The 11-member committee approved legislation permitting casinos and racetracks to deduct promotional gaming credits from gross sports betting revenue above certain thresholds from being taxed.

With many New Jersey casinos and racetracks utilizing promotional gaming credits to attract new sports betting participants, a bill sponsored by Assemblyman Ralph Caputo would allow these businesses to deduct those credits from their annual wagering revenue on tax returns. The legislation was advanced by the Assembly Appropriations Committee Thursday.

This bill (A4002) clarifies that sports wagering credits would be deducted from a casino’s sports wagering revenue, which is taxed separately from general gross revenue. In addition, this bill would make the deduction available to racetracks, which are excluded under existing law.

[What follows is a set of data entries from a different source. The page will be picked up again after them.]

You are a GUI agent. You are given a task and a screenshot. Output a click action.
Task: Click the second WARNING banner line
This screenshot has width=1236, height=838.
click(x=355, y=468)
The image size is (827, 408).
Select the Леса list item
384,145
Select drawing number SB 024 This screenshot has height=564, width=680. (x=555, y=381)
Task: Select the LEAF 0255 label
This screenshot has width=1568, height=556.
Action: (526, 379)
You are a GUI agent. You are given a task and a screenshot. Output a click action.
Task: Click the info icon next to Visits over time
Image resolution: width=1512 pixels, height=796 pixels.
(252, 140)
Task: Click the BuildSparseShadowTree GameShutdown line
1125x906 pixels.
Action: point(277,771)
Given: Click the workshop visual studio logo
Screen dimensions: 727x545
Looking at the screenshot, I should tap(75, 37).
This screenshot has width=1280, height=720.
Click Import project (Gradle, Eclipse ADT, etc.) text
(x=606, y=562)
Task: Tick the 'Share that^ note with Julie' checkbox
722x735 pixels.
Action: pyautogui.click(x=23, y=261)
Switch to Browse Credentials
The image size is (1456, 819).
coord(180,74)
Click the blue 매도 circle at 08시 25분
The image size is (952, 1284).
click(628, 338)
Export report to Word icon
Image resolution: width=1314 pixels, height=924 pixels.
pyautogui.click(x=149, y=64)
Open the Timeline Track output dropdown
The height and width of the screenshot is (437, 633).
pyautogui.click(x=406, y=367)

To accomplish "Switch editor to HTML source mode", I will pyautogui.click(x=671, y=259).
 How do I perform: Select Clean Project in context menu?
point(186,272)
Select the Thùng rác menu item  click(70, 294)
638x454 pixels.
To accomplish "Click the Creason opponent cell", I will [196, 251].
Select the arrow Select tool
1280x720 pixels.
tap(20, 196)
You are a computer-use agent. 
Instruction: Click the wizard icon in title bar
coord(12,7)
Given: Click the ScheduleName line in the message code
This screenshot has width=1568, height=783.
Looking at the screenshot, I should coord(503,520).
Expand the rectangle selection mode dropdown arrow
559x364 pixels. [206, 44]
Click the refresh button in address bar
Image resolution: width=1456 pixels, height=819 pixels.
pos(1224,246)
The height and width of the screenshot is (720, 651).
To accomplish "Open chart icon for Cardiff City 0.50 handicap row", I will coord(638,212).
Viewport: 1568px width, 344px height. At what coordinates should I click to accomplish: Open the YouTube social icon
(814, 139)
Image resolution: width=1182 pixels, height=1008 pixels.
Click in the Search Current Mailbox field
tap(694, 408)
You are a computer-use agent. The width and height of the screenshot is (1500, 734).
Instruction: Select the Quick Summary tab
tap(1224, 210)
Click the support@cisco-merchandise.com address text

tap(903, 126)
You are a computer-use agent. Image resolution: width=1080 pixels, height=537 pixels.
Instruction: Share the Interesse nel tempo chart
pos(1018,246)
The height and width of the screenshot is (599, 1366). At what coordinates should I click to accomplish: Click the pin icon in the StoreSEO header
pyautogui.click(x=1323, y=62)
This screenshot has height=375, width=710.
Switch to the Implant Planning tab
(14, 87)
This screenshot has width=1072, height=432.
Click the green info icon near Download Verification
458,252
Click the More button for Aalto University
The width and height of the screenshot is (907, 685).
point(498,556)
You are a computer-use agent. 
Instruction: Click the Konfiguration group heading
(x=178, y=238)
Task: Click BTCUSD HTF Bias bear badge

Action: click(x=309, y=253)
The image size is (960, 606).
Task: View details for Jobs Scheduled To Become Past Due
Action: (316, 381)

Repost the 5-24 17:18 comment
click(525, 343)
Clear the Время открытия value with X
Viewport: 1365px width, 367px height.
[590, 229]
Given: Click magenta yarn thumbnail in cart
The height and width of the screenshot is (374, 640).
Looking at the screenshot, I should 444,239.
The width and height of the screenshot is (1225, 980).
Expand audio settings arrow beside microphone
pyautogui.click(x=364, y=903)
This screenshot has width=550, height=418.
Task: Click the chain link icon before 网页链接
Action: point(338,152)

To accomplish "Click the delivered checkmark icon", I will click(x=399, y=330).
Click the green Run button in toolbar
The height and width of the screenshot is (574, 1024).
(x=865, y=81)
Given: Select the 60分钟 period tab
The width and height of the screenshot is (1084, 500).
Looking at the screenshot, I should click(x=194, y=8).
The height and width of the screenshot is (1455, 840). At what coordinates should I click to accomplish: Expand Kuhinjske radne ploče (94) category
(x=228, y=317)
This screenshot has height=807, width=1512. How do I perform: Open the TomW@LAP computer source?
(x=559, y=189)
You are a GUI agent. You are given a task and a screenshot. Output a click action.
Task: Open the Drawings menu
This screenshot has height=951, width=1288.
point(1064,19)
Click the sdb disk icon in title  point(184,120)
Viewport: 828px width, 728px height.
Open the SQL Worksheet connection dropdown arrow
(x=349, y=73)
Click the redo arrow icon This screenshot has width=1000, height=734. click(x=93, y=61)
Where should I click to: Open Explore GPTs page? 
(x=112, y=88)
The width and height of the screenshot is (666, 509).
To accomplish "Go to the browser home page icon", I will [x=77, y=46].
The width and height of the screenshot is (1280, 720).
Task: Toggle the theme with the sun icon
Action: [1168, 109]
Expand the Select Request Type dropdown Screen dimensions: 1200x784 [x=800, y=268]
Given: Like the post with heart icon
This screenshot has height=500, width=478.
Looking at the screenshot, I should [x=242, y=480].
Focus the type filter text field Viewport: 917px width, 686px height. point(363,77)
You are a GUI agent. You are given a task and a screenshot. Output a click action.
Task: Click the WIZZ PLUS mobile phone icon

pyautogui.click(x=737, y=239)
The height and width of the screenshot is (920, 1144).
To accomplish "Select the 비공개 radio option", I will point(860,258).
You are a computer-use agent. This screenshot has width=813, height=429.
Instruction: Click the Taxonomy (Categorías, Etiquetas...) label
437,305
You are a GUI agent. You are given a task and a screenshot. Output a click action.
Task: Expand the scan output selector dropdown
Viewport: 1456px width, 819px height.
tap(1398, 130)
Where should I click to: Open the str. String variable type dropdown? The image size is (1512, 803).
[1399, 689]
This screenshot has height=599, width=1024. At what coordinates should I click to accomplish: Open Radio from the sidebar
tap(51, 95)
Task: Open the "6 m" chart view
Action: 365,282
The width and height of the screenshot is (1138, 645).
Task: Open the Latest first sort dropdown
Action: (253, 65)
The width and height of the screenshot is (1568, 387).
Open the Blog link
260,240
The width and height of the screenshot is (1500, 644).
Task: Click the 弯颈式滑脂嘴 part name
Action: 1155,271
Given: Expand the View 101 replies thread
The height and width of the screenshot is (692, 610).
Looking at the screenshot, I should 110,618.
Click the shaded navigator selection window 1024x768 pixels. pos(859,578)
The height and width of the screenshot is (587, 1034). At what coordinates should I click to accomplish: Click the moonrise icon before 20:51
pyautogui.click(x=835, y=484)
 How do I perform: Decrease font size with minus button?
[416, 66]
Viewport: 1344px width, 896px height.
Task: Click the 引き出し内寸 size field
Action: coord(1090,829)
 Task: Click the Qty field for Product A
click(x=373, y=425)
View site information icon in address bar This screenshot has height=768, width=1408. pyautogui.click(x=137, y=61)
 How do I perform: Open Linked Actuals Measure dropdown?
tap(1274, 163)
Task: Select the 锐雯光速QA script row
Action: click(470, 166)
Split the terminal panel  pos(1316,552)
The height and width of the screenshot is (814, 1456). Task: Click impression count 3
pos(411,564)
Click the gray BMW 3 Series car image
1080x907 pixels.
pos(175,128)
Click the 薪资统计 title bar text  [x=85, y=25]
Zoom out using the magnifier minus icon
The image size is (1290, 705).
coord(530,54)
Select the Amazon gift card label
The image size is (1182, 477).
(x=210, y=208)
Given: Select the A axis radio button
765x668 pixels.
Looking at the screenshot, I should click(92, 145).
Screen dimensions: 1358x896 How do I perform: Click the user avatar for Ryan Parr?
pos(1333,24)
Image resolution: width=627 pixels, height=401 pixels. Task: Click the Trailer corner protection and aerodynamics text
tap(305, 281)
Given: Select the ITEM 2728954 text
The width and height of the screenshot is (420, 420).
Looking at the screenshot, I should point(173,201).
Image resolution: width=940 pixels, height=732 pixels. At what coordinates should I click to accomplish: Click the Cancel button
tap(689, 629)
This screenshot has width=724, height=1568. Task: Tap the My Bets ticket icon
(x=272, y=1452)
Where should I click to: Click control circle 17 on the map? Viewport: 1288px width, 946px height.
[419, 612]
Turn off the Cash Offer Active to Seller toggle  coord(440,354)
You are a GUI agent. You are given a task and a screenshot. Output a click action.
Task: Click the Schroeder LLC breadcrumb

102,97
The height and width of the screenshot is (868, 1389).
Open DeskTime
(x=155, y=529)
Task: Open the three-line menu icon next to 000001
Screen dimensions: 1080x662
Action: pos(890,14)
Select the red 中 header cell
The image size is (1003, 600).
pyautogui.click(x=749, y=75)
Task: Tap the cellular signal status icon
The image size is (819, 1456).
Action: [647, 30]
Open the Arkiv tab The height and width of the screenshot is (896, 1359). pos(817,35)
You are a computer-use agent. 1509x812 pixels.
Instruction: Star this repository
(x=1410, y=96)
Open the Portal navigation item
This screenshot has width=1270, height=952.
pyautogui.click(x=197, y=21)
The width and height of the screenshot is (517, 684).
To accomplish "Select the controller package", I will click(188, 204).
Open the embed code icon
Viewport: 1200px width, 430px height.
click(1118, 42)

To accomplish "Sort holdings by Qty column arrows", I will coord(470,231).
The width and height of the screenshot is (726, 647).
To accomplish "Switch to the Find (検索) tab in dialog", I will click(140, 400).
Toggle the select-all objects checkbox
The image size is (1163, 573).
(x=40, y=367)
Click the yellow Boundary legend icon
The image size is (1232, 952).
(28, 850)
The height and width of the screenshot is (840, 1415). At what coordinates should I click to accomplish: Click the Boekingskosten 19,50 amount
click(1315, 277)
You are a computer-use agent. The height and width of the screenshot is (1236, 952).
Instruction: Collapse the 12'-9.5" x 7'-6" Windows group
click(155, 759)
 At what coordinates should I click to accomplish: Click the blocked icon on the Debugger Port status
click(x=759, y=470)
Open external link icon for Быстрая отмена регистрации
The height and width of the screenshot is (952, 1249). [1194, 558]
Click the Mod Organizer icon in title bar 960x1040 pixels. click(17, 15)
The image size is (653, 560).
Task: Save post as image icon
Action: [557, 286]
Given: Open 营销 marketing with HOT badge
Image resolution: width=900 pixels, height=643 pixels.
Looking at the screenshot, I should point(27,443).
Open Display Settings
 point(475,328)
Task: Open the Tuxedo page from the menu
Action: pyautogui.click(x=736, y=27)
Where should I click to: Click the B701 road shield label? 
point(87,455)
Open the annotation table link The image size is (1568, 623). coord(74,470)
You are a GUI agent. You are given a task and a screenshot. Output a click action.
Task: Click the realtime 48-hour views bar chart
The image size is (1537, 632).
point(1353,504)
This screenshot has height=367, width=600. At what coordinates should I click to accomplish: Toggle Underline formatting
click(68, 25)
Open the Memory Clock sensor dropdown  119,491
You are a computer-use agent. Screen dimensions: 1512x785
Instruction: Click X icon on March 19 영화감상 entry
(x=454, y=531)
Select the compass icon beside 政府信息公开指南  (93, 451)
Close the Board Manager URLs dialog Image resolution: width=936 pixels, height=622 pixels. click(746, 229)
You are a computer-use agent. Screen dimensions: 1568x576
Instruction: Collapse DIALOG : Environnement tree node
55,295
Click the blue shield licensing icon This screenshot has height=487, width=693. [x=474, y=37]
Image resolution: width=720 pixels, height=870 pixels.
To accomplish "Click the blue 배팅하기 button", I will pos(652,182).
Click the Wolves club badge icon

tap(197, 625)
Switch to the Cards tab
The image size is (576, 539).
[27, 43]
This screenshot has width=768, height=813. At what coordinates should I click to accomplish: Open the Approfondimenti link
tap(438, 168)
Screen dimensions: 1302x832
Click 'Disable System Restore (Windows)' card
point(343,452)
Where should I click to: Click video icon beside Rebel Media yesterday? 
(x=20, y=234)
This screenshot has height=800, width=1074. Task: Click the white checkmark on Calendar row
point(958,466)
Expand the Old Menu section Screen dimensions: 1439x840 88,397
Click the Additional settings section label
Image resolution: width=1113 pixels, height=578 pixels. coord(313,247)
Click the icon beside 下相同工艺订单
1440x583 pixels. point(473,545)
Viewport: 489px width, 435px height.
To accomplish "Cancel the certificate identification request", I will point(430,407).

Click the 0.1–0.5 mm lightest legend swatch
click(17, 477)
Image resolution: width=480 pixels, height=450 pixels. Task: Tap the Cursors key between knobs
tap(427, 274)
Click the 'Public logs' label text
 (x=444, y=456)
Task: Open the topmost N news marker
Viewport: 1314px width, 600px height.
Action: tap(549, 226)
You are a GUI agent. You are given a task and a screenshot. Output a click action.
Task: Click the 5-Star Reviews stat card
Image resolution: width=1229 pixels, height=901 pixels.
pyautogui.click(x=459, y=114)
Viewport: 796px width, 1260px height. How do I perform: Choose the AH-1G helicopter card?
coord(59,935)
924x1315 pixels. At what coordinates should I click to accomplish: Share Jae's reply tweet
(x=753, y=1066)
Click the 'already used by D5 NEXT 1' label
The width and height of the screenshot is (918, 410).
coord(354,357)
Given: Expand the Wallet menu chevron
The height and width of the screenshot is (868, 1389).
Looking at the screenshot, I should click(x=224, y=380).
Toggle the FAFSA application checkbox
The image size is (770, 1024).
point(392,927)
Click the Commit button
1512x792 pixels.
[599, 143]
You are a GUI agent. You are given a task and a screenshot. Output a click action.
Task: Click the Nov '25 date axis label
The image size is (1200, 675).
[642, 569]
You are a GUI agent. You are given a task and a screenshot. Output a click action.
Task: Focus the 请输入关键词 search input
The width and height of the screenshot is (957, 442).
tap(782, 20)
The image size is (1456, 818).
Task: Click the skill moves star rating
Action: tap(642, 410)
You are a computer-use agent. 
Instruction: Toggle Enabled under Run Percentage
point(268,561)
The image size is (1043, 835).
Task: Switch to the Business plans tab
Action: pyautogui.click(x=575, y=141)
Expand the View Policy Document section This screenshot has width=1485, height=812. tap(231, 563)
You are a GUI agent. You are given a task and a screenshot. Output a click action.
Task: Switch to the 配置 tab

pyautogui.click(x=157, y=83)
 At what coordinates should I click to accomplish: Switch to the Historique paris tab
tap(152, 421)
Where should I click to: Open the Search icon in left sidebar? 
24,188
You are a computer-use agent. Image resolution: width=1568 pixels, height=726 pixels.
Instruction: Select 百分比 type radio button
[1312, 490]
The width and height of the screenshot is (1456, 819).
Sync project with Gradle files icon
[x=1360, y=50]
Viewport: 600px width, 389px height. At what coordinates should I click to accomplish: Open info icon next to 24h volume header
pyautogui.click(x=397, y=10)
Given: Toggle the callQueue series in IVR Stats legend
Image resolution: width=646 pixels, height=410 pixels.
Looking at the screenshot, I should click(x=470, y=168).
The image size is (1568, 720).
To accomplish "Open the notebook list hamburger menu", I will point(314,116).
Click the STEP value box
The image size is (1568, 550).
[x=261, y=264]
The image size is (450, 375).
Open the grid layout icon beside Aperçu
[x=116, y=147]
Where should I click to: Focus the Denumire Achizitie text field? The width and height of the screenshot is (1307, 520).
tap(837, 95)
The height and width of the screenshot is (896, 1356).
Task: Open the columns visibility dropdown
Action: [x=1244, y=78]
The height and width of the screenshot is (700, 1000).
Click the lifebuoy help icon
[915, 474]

Upon the bill advancing, Assemblyman Caputo (D-Essex) issued the following statement:

“Despite an increase in online sports betting in recent months, many of our casinos and racetracks have suffered significant losses due to necessary closures and restrictions during this pandemic. At a time when many of these businesses are struggling to stay afloat and keep their workers employed, we need to help relieve any undue burden on the industry. This bill will allow these businesses to deduct revenue from free wagering credits given out to entice new players. It’s only fair casinos and racetracks be taxed on their actual sports wagering revenue and not a larger, inaccurate number that would increase taxes owed to the state.”